Selected passage.
--------

Judge: Richard Y. Lee, Case: 2019-01071450, Date: 2022-08-22 Tentative Ruling

Motion for Summary Judgment or in the Alternative, Summary Adjudication

 

The Motion for Summary Judgment, or in the Alternative, Summary Adjudication of Defendants Ozman Mohiuddin; UB Laboratories, Inc. dba Health360 Labs (sued as Health 360 Labs, Inc.); and Stan Morse is DENIED in its entirety.

 

Defendants Ozman Mohiuddin; UB Laboratories, Inc. dba Health360 Labs (sued as Health 360 Labs, Inc.); and Stan Morse move for summary judgment or, in the alternative, summary adjudication.

 

A “party moving for summary judgment bears an initial burden of production to make a prima facie showing of the nonexistence of any triable issue of material fact . . . .”  (Aguilar v. Atlantic Richfield Co. (2001) 25 Cal.4th 826, 850.)  Once the defendant meets their burden, the burden shifts to the plaintiff to show that a triable issue of material fact exists as to that cause of action. (Villacres v. ABM Industries, Inc. (2010) 189 Cal.App.4th 562, 575.)

 

A court may not make credibility determinations or weigh the evidence on a motion for summary judgment or adjudication, and all evidentiary conflicts are to be resolved against the moving party.  (McCabe v. American Honda Motor Corp. (2002) 100 Cal.App.4th 1111, 1119.) 

 

Scope of the Motion

 

Defendants’ motion seeks summary judgment or, in the alternative, summary adjudication “as to each and every cause of action and each and every claim for damages (including all claims for punitive damages) against them.”  However, Defendants’ separate statement lists only some of the causes of action contained in the complaint – the second cause of action for intentional misrepresentation, the third cause of action for negligent misrepresentation, the fourth cause of action for promises made without intention to perform, the fifth cause of action for interference with economic relations, and the sixth cause of action for unfair business practices.  (See Rule of Court Rule 3.1350, subd. (b) [motion for summary adjudication must specifically state in notice of motion “the specific cause of action … [or] claim for damages … and be repeated, verbatim, in the separate statement of undisputed material facts.”

--------

Provided data.
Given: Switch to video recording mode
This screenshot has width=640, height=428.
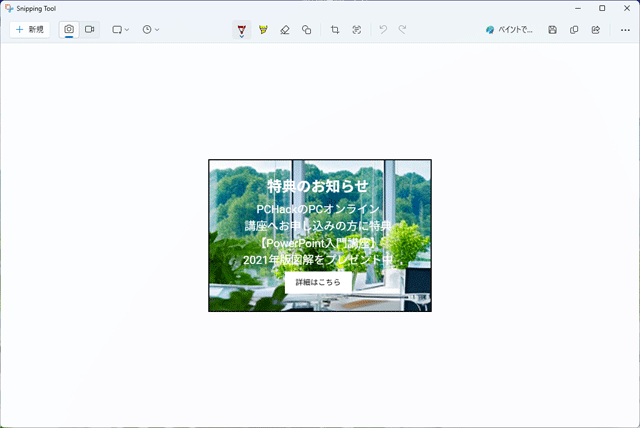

--------

Directive. Continue the tentative ruling on the summary judgment motion from the point where it stops. The data above were drawn from a source unrelated to the tentative ruling.

Task response.
 

In addition, Defendants’ arguments in their motion papers only address the second, third, fourth, fifth, and sixth causes of action.  Therefore, the court will only rule on the motion as to those causes of action.

 

Fraud-Based Claims (Second, Third and Fourth Causes of Action)

 

The second, third, and fourth causes of action all sound in fraud. To state a cause of action for fraud, Plaintiff must allege the following with specificity: (1) a misrepresentation, (2) knowledge of its falsity, (3) intent to defraud, 4) justifiable reliance, and (5) damages.  (Lazar v. Superior Court (1996) 12 Cal.4th 631, 645 [specific pleading requirement for fraud necessitates pleading facts that show how, where, when, and who of fraudulent conduct].)  In cases against corporate employers, Plaintiff must also “allege the names of the persons who made the allegedly fraudulent representations, their authority to speak, to whom they spoke, what they said or wrote, and when it was said or written.” (Tarmann v. State Farm Mutual Automobile Ins. Co. (1991) 2 Cal. App. 4th 153, 157.) 

 

Plaintiff alleges that between February and March of 2018, Defendants “represented to Plaintiff that Health 360 had the capacity and expertise to draw blood samples; handle the samples from the blood draw to the laboratory; test the samples drawn; and provide accurate test results for the specific menu of cardiometabolic- and vascular inflammation-related blood tests requested by WellnessVIP's physician contacts.  Plaintiff further plead that these representations were made by defendants Morse, Mohiuddin and Dalal, all of whom are officers, directors or managing agents for Health 360.

 

Defendants Ozman Mohiuddin, UB Laboratories, Inc. dba Health360 Labs (sued as Health 360 Labs, Inc.), and Stan Morse first contend that Plaintiff do not have any evidence that Defendants made a false representation or that they had any fraudulent intent.  These Defendants deny they made any misrepresentations or that they intended to make any misrepresentations.  (UMF 18-29.)

 

However, Plaintiff have provided evidence that Defendants misrepresented Health 360’s testing infrastructure and capacity.  (Plaintiff’ response to UMF 18-29.)  For instance, Plaintiff provides evidence that the parties agreed that Health 360 could outsource no more than 30% of the tests it was to perform for WellnessVIP providers so long as it performed at least 70% of the tests in-house.  (See, e.g., Plaintiff’ Additional Facts 14-22.)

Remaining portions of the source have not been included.